Aim of the exercise ▸ Copy the listing below exactly. Pictures stay out of it.

Input records ▸
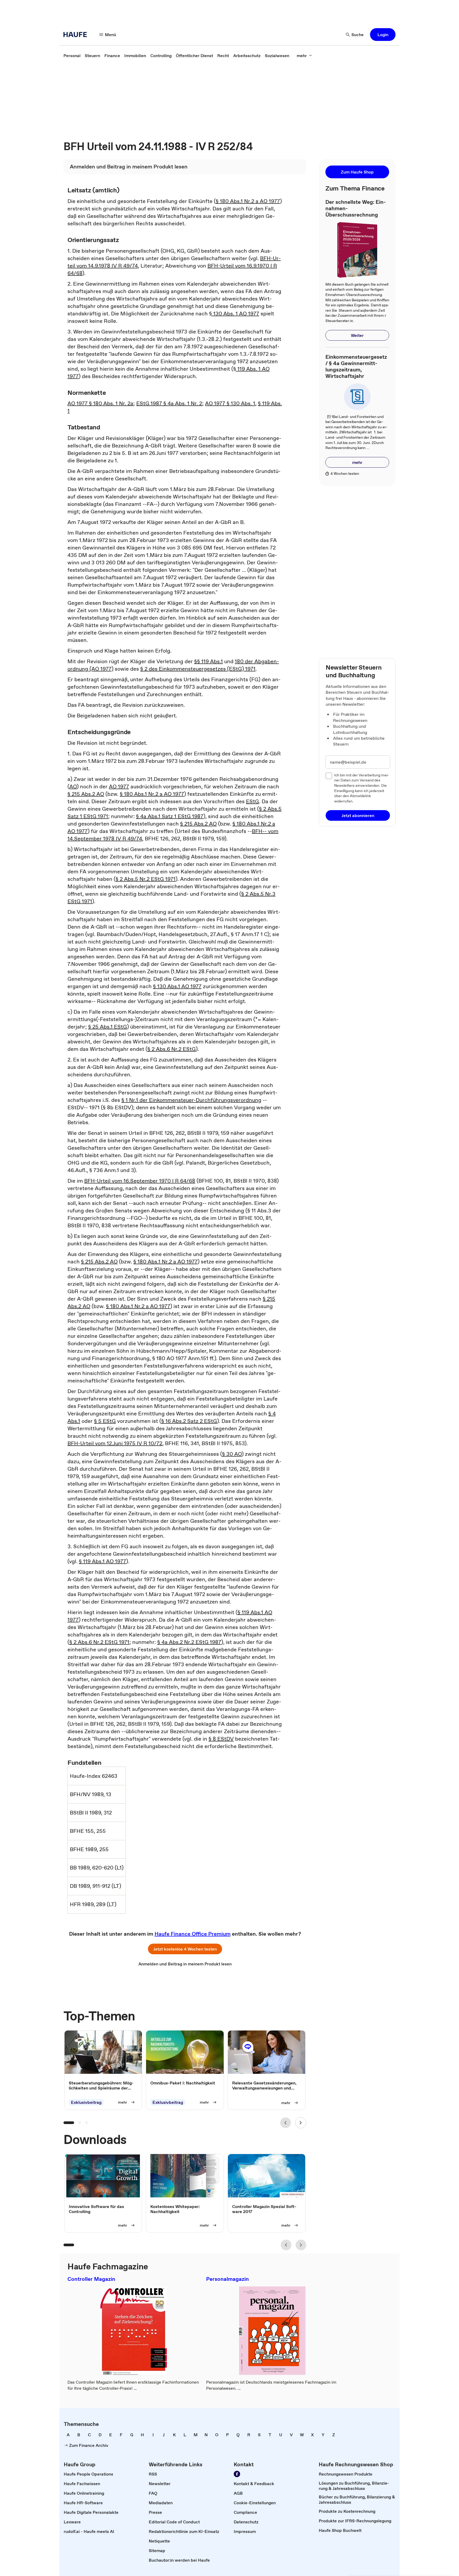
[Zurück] (285, 2122)
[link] (71, 55)
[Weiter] (300, 2122)
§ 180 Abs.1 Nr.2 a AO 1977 (248, 201)
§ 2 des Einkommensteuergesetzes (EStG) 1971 (198, 668)
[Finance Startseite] (76, 34)
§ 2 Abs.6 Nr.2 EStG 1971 (99, 1642)
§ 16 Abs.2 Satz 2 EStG (189, 1421)
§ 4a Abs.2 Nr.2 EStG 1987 (189, 1642)
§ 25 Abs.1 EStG (107, 1026)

Expected answer ▸
[Zurück] (285, 2122)
[link] (71, 55)
[Weiter] (300, 2122)
§ 180 Abs.1 Nr.2 a AO 1977 (248, 201)
§ 2 des Einkommensteuergesetzes (EStG) 1971 (198, 668)
[Finance Startseite] (76, 34)
§ 2 Abs.6 Nr.2 EStG 1971 (99, 1642)
§ 16 Abs.2 Satz 2 EStG (189, 1421)
§ 4a Abs.2 Nr.2 EStG 1987 (189, 1642)
§ 25 Abs.1 EStG (107, 1026)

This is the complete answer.